* Begin ENTRIES PROVIDED *

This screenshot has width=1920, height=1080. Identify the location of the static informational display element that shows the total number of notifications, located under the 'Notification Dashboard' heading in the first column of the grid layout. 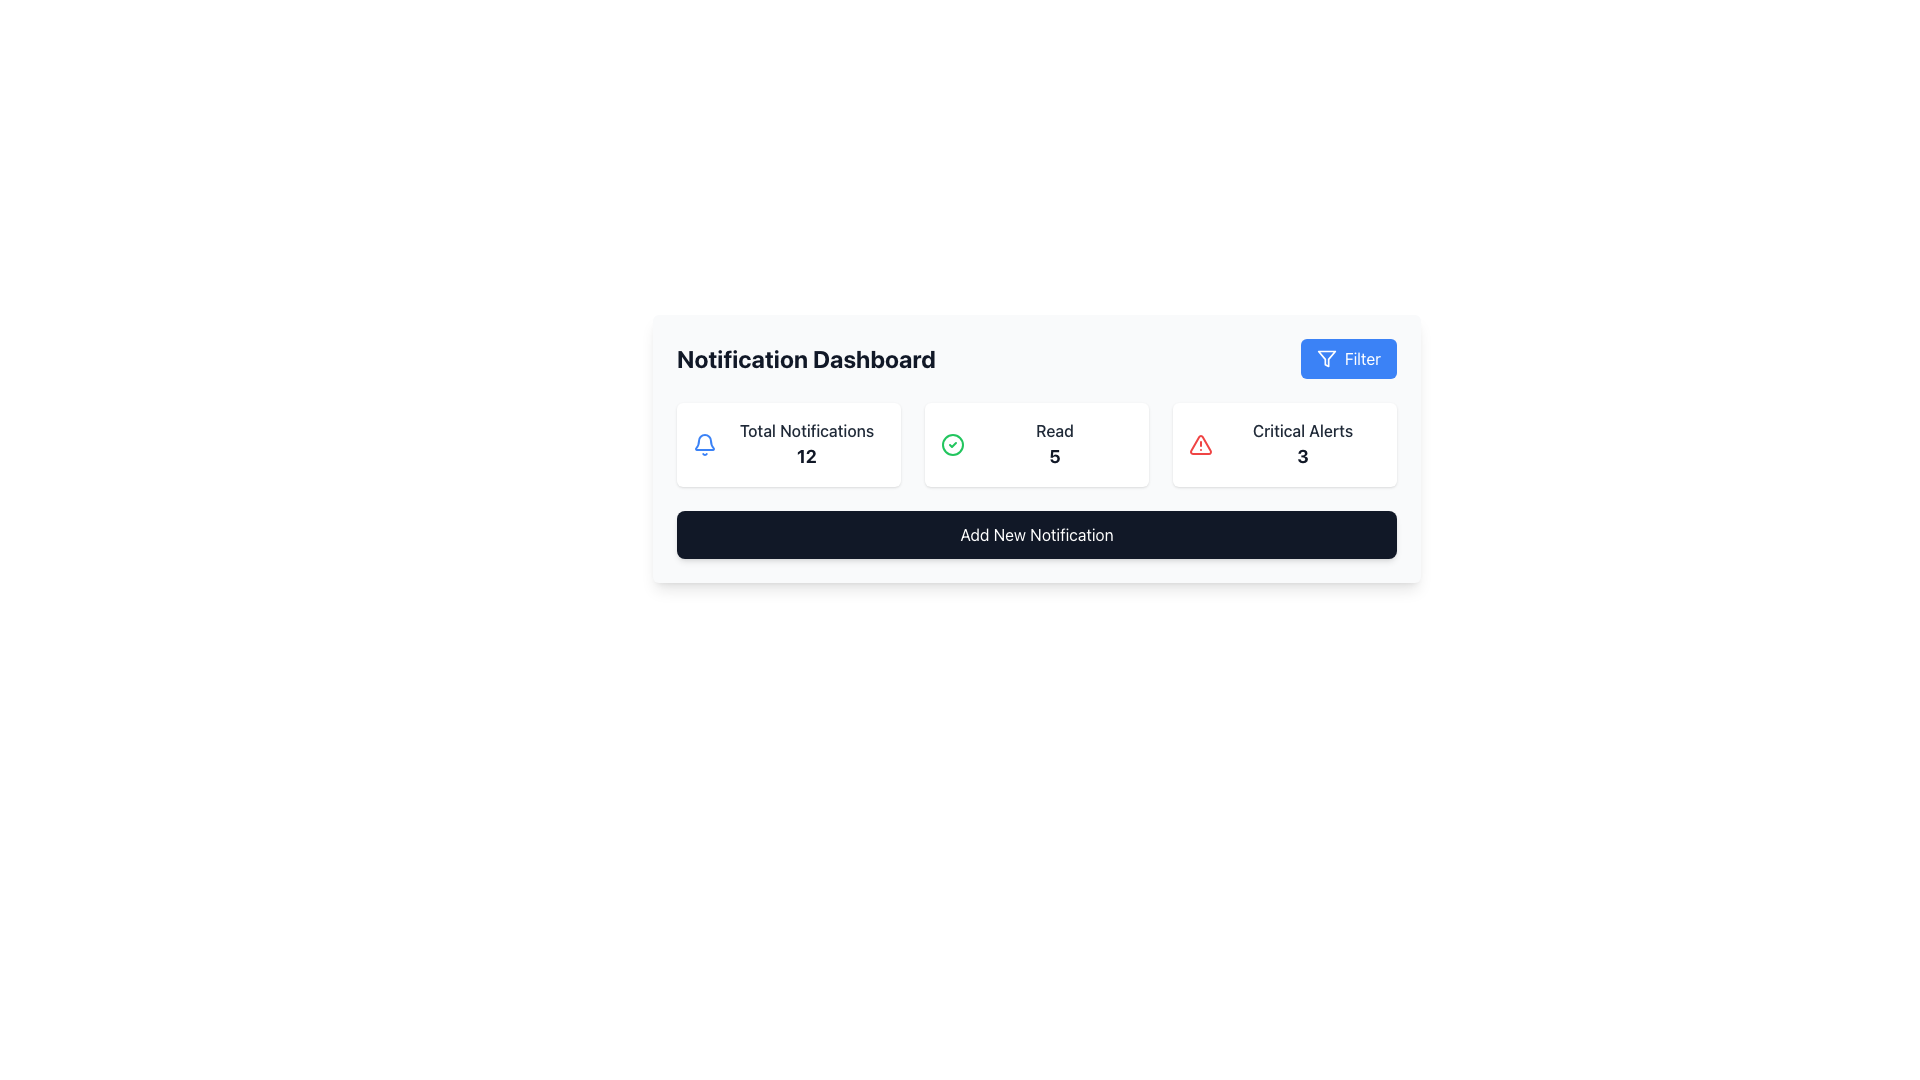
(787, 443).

* End ENTRIES PROVIDED *
* Begin ENTRIES PROVIDED *

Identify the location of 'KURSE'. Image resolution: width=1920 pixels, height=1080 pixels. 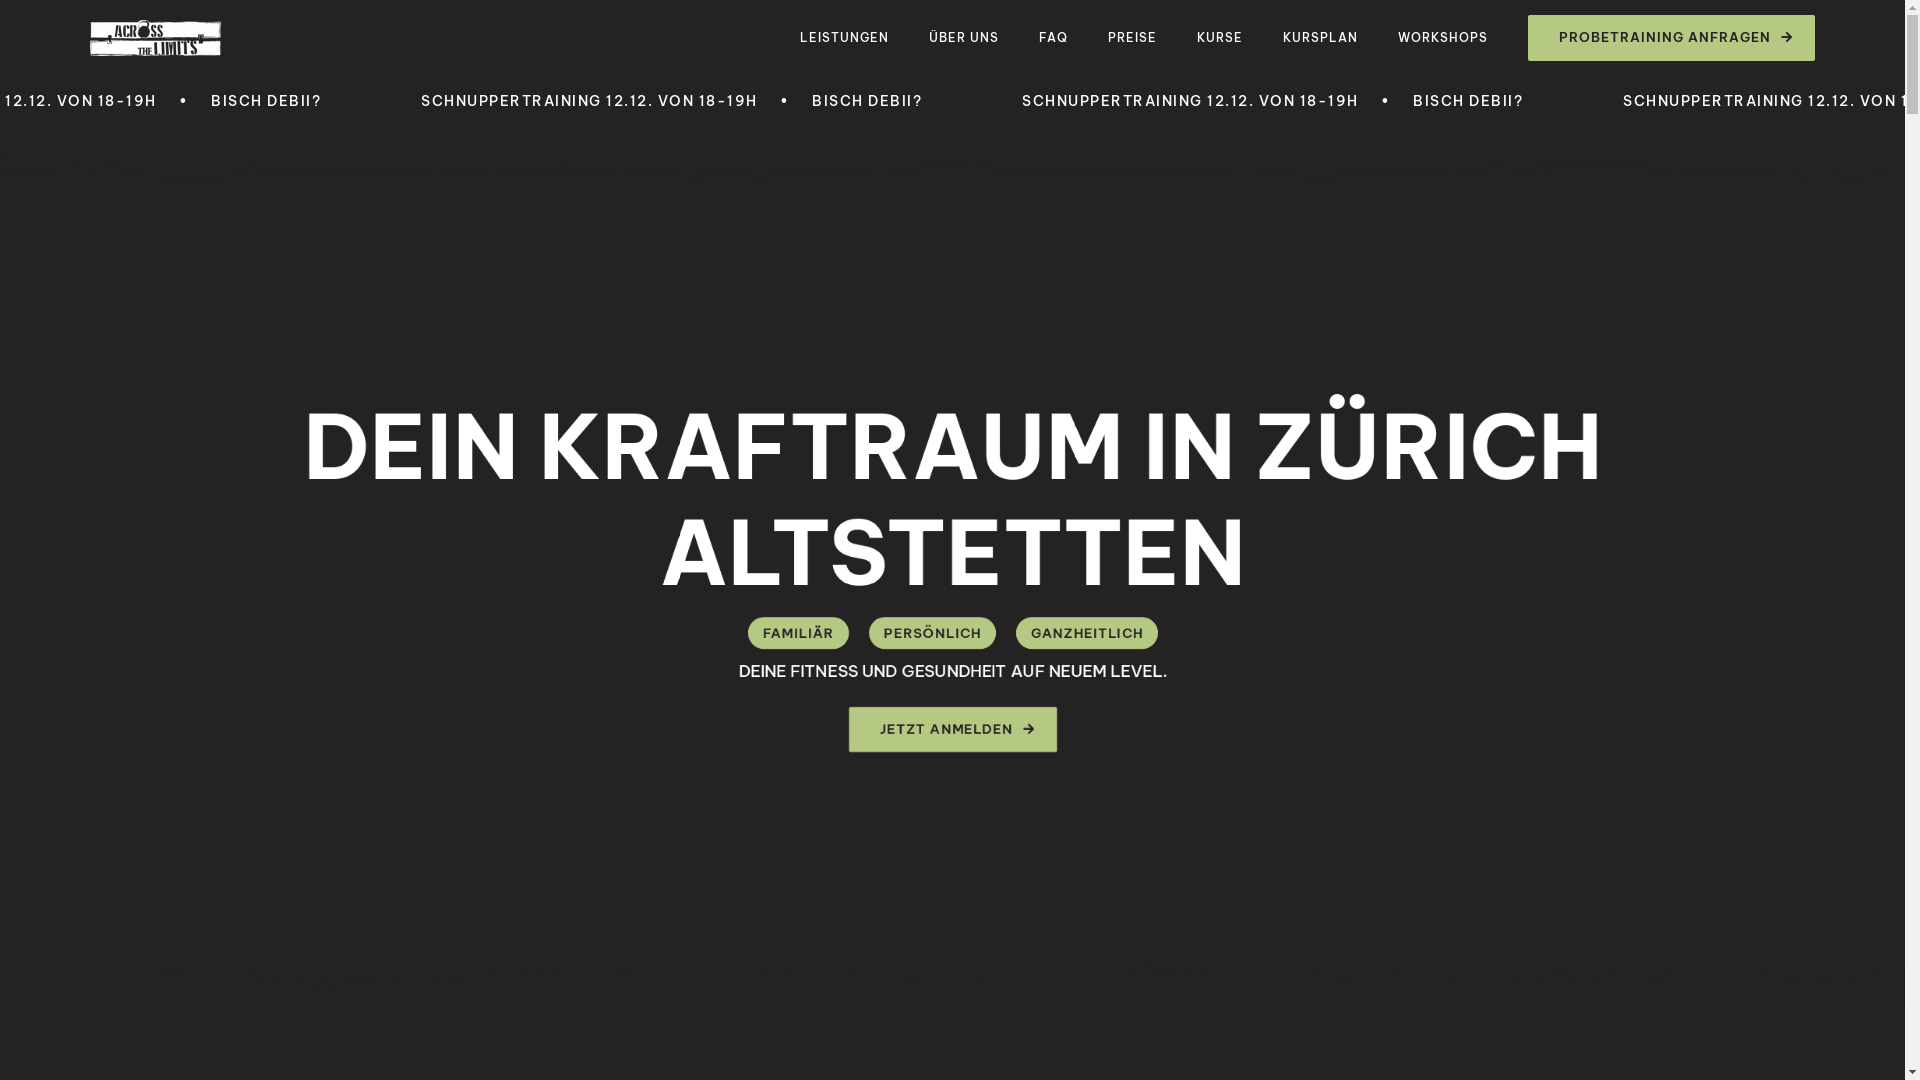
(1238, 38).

* End ENTRIES PROVIDED *
* Begin ENTRIES PROVIDED *

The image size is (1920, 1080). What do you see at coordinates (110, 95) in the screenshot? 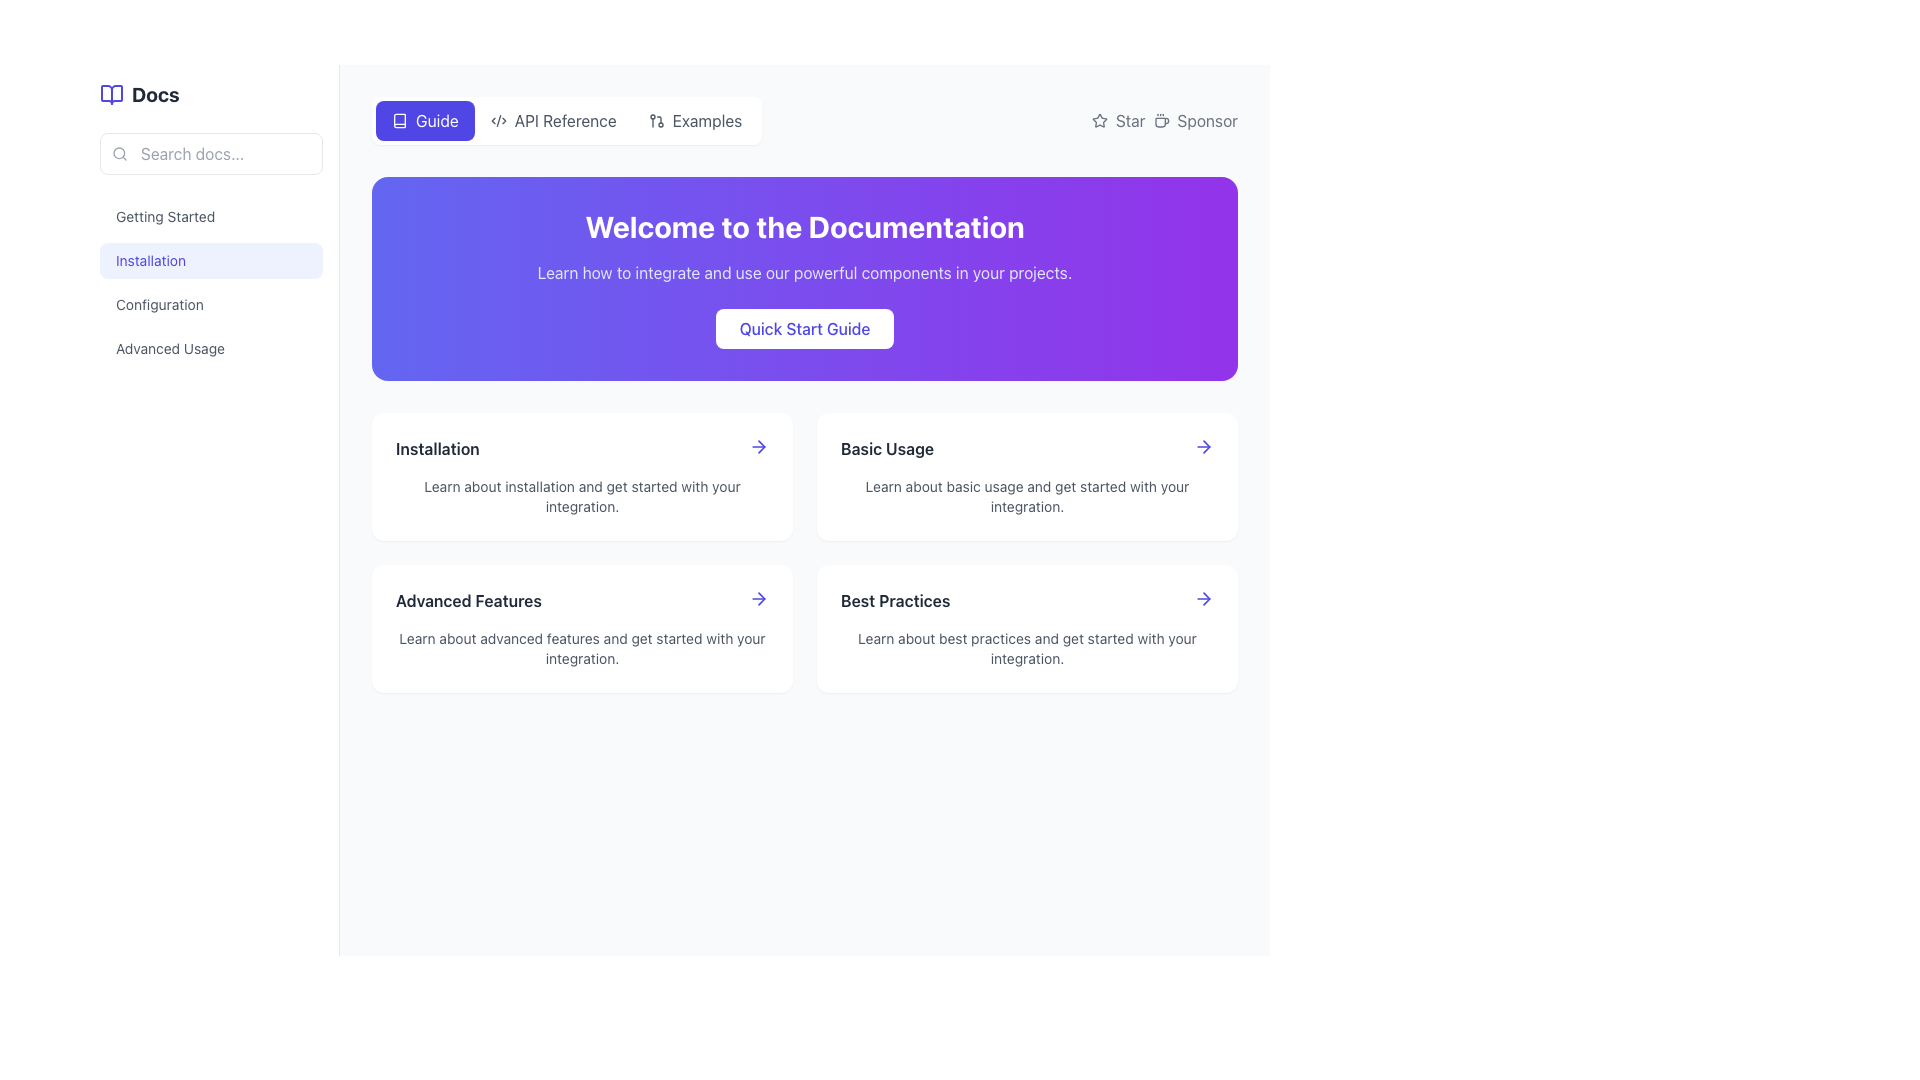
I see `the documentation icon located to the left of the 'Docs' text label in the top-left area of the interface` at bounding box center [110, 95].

* End ENTRIES PROVIDED *

▸ EXERCISE
Turn the material into a numbered list, starting with the line that contains "This screenshot has" and going on through the line that contains "(787, 443).", with blank lines dropped and the pictures left out.

▸ FINISHED EXERCISE
1. This screenshot has width=1920, height=1080. Identify the location of the static informational display element that shows the total number of notifications, located under the 'Notification Dashboard' heading in the first column of the grid layout. 
2. (787, 443).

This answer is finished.